**Prompt**
Reproduce the lines below verbatim, keeping every character unchanged.

(Entries on finding words and elements)
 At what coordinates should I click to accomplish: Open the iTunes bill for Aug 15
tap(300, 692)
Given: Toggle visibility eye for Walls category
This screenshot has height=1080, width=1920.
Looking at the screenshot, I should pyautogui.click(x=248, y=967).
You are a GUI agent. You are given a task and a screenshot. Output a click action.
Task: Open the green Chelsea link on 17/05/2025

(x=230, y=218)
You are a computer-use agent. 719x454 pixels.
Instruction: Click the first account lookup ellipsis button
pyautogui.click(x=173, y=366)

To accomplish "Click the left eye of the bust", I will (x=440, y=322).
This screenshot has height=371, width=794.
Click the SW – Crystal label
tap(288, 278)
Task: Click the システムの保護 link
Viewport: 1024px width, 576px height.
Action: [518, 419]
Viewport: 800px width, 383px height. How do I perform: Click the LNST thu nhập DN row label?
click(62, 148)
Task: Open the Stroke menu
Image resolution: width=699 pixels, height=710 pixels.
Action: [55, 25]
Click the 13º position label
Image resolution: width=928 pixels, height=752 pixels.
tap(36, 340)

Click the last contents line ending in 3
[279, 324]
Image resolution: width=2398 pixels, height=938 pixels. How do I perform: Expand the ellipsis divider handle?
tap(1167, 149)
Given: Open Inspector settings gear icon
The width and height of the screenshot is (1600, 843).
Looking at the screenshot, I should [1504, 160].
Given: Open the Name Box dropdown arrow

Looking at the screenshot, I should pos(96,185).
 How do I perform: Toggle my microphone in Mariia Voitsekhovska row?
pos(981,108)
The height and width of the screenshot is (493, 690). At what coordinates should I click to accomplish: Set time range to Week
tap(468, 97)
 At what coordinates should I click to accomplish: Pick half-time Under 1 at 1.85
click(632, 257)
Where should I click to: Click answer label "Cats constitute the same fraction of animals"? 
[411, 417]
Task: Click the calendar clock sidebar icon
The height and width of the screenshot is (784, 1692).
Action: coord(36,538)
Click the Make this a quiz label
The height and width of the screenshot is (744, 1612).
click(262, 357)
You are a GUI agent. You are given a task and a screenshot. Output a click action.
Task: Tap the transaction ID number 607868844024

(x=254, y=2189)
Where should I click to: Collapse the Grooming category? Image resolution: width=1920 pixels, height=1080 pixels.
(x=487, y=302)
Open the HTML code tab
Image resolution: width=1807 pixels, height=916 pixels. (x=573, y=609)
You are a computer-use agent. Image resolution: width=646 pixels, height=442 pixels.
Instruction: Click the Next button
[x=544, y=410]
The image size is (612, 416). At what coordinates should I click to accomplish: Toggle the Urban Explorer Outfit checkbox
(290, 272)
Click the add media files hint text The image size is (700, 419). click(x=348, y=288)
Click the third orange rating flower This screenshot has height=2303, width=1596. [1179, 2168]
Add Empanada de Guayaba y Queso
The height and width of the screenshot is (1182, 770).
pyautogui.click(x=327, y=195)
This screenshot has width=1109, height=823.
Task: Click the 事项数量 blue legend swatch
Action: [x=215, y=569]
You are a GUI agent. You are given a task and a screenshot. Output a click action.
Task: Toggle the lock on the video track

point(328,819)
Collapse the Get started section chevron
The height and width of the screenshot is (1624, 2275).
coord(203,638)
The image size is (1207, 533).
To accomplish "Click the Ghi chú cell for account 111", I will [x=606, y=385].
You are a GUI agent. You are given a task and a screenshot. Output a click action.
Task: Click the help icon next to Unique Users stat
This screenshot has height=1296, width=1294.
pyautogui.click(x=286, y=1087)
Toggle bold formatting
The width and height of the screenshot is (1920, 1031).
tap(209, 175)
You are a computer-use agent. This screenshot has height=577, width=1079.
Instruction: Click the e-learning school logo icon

**Answer for the task**
 At what coordinates should I click to accomplish: Open the iTunes bill for Aug 15
tap(300, 692)
Given: Toggle visibility eye for Walls category
This screenshot has height=1080, width=1920.
Looking at the screenshot, I should pyautogui.click(x=248, y=967).
You are a GUI agent. You are given a task and a screenshot. Output a click action.
Task: Open the green Chelsea link on 17/05/2025

(x=230, y=218)
You are a computer-use agent. 719x454 pixels.
Instruction: Click the first account lookup ellipsis button
pyautogui.click(x=173, y=366)

To accomplish "Click the left eye of the bust", I will (x=440, y=322).
This screenshot has height=371, width=794.
Click the SW – Crystal label
tap(288, 278)
Task: Click the システムの保護 link
Viewport: 1024px width, 576px height.
Action: [518, 419]
Viewport: 800px width, 383px height. How do I perform: Click the LNST thu nhập DN row label?
click(62, 148)
Task: Open the Stroke menu
Image resolution: width=699 pixels, height=710 pixels.
Action: [55, 25]
Click the 13º position label
Image resolution: width=928 pixels, height=752 pixels.
tap(36, 340)

Click the last contents line ending in 3
[279, 324]
Image resolution: width=2398 pixels, height=938 pixels. How do I perform: Expand the ellipsis divider handle?
tap(1167, 149)
Given: Open Inspector settings gear icon
The width and height of the screenshot is (1600, 843).
Looking at the screenshot, I should [1504, 160].
Given: Open the Name Box dropdown arrow

Looking at the screenshot, I should pos(96,185).
 How do I perform: Toggle my microphone in Mariia Voitsekhovska row?
pos(981,108)
The height and width of the screenshot is (493, 690). At what coordinates should I click to accomplish: Set time range to Week
tap(468, 97)
 At what coordinates should I click to accomplish: Pick half-time Under 1 at 1.85
click(632, 257)
Where should I click to: Click answer label "Cats constitute the same fraction of animals"? 
[411, 417]
Task: Click the calendar clock sidebar icon
The height and width of the screenshot is (784, 1692).
Action: coord(36,538)
Click the Make this a quiz label
The height and width of the screenshot is (744, 1612).
click(262, 357)
You are a GUI agent. You are given a task and a screenshot. Output a click action.
Task: Tap the transaction ID number 607868844024

(x=254, y=2189)
Where should I click to: Collapse the Grooming category? Image resolution: width=1920 pixels, height=1080 pixels.
(x=487, y=302)
Open the HTML code tab
Image resolution: width=1807 pixels, height=916 pixels. (x=573, y=609)
You are a computer-use agent. Image resolution: width=646 pixels, height=442 pixels.
Instruction: Click the Next button
[x=544, y=410]
The image size is (612, 416). At what coordinates should I click to accomplish: Toggle the Urban Explorer Outfit checkbox
(290, 272)
Click the add media files hint text The image size is (700, 419). click(x=348, y=288)
Click the third orange rating flower This screenshot has height=2303, width=1596. [1179, 2168]
Add Empanada de Guayaba y Queso
The height and width of the screenshot is (1182, 770).
pyautogui.click(x=327, y=195)
This screenshot has width=1109, height=823.
Task: Click the 事项数量 blue legend swatch
Action: [x=215, y=569]
You are a GUI agent. You are given a task and a screenshot. Output a click action.
Task: Toggle the lock on the video track

point(328,819)
Collapse the Get started section chevron
The height and width of the screenshot is (1624, 2275).
coord(203,638)
The image size is (1207, 533).
To accomplish "Click the Ghi chú cell for account 111", I will [x=606, y=385].
You are a GUI agent. You are given a task and a screenshot. Output a click action.
Task: Click the help icon next to Unique Users stat
This screenshot has height=1296, width=1294.
pyautogui.click(x=286, y=1087)
Toggle bold formatting
The width and height of the screenshot is (1920, 1031).
tap(209, 175)
You are a computer-use agent. This screenshot has height=577, width=1079.
Instruction: Click the e-learning school logo icon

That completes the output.